▸ Passage provided
“Bringing a product like the Slate to market in such a short time is crazy!”
As head of Chedal Anglay Design and artistic director of Petzl, Christophe Chedal Anglay came to iskn with 25 years of experience in high-end technical product design and his valuable network of partner companies. We met in Grenoble on July 6, 2015, for a long discussion about the birth of the Slate and his collaboration with iskn. Part 2 of our interview (if you missed Part 1, it’s here).
Is a technical constraint a problem or an asset for a designer?
A constraint is a constraint. It simply exists, it’s there. There’s nothing to ponder: it’s there, whether it’s legitimate or not. You can always go back and question the specifications, but there comes a time when you just have to say “enough” and then do something. You have to work with it if you want to release the product on time. With the Slate, only 14 months passed between completing the first design and shipping the product to our backers. For all the other companies that I work with, it takes three years to come out with a product!

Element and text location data
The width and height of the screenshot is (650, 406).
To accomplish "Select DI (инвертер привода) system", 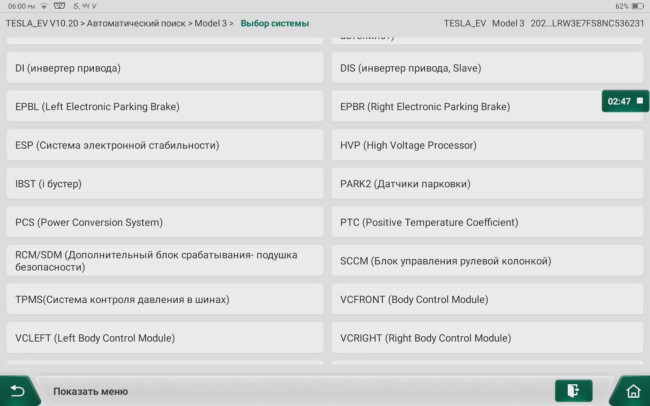I will point(165,68).
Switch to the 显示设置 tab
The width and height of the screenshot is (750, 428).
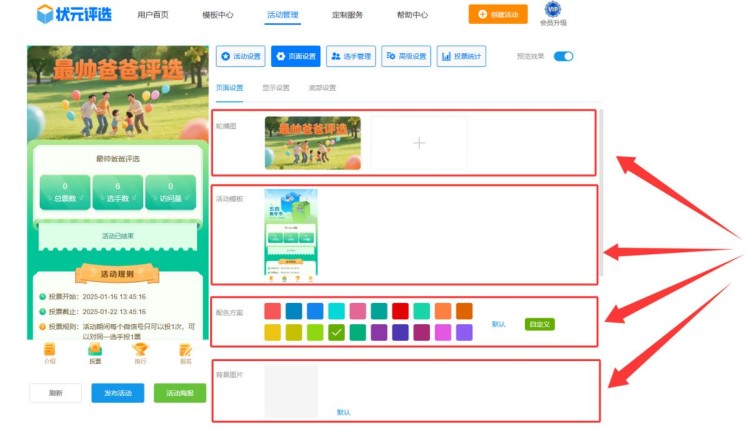tap(276, 88)
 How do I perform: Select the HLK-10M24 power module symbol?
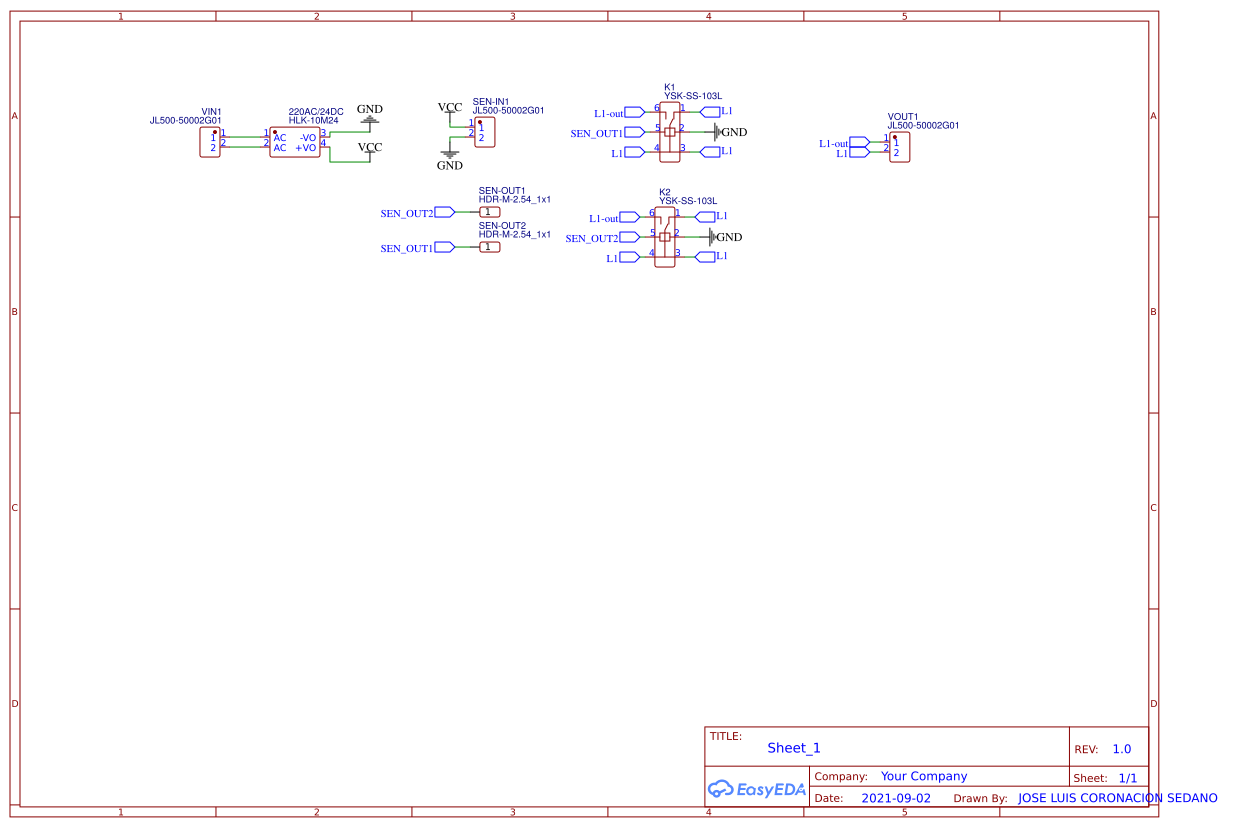click(295, 140)
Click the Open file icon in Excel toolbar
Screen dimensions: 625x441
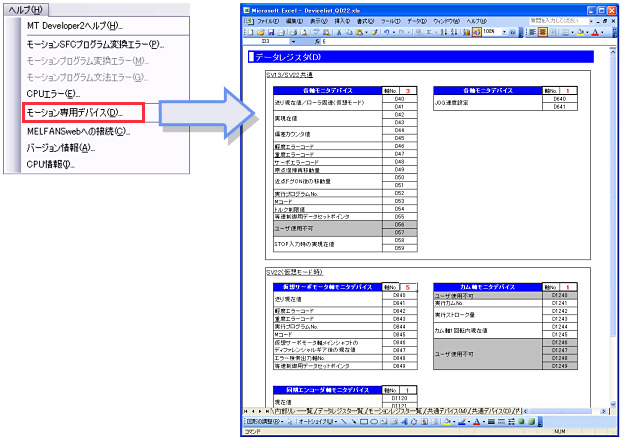pyautogui.click(x=263, y=32)
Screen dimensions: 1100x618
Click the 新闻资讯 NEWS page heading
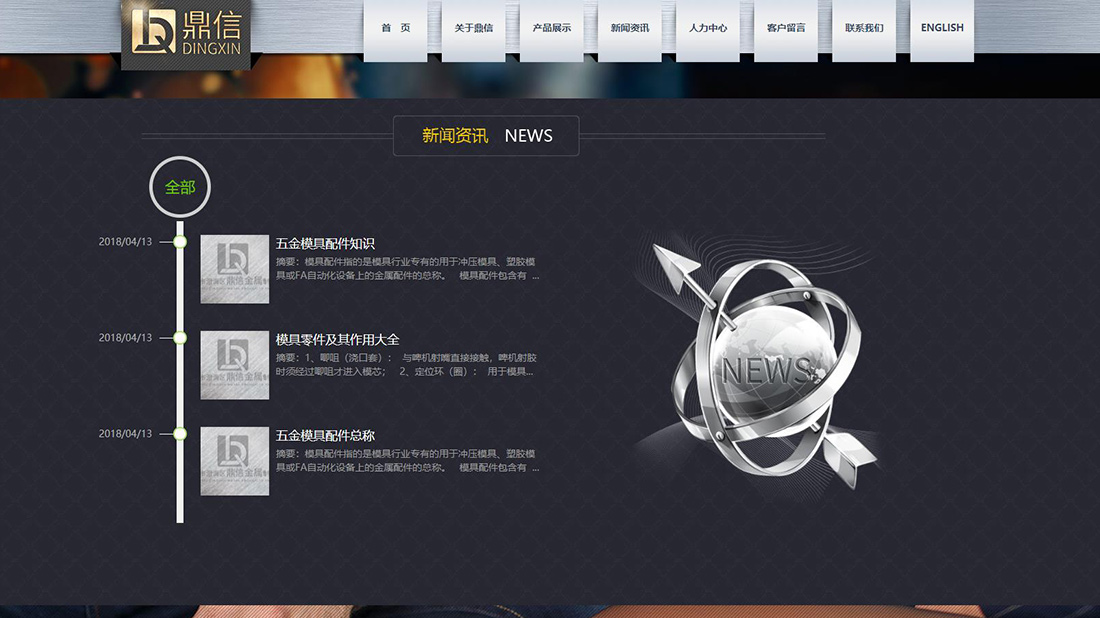pyautogui.click(x=486, y=135)
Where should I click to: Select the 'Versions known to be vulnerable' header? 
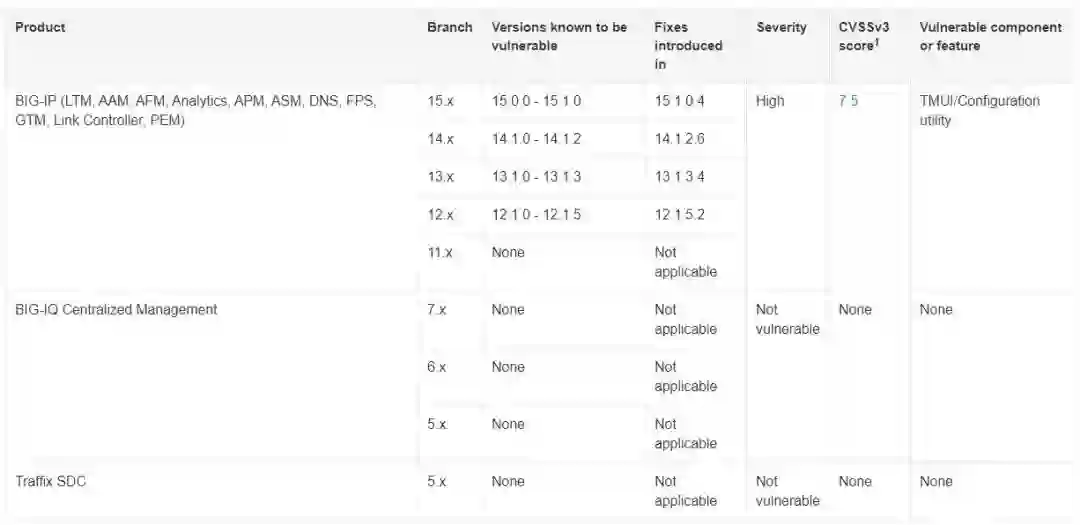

▸ What you will do
a) In the Slate design interview, why does a designer have to stop questioning the specifications at some point and work with a constraint? Answer in one to three sentences.
b) Write what comes after the last sentence of the Slate design interview.

▸ Answers provided
a) A designer has to work with the constraint to release the product on time. Questioning the specifications is always possible, but eventually you have to say "enough" and act.

b)
Legal considerations and patent protection slowed us down more than the actual industrialization process did. But bringing a product like that to market in such a short time is crazy! It helped that I have 25 years of design experience, and I always want to know how something is going to be made. Design isn’t just about giving an object its form and function. It’s also about creating the object, having it made. That is part of the essence of our profession, and I have a lot of experience in this area with many different companies. So I was able to put iskn in contact with my network, and the team was also very active in looking for the right people in the right places.
What about designing the Pen?
The Pen was also really important because it represents the brand just as much as the Slate does. Because we also created a brand with specific characteristics, a formal language, and brand values, including the idea of quality drawing. The Pen has a square-shaped part like a Conté crayon, a traditional French drawing tool, and a round part like an ordinary pen. We started with the Conté crayon and then came up with a circular ring. That was a constraint since the Ring is a magnet and it had to be round. The proportions are strange: we deliberately made the Pen long to evoke a fountain pen and the idea of quality drawing. It also addressed another constraint, which was the distance between the Ring and the tip of the Pen. That was a technical specification, so we made the pen cap shorter. The Pen introduces something new without losing the essence of the gesture of writing, which is deeply rooted and meaningful in our culture. Human writing was the beginning of civilization! Yet at the same time, we’re on the cutting edge of high tech.
Why did you say yes to iskn?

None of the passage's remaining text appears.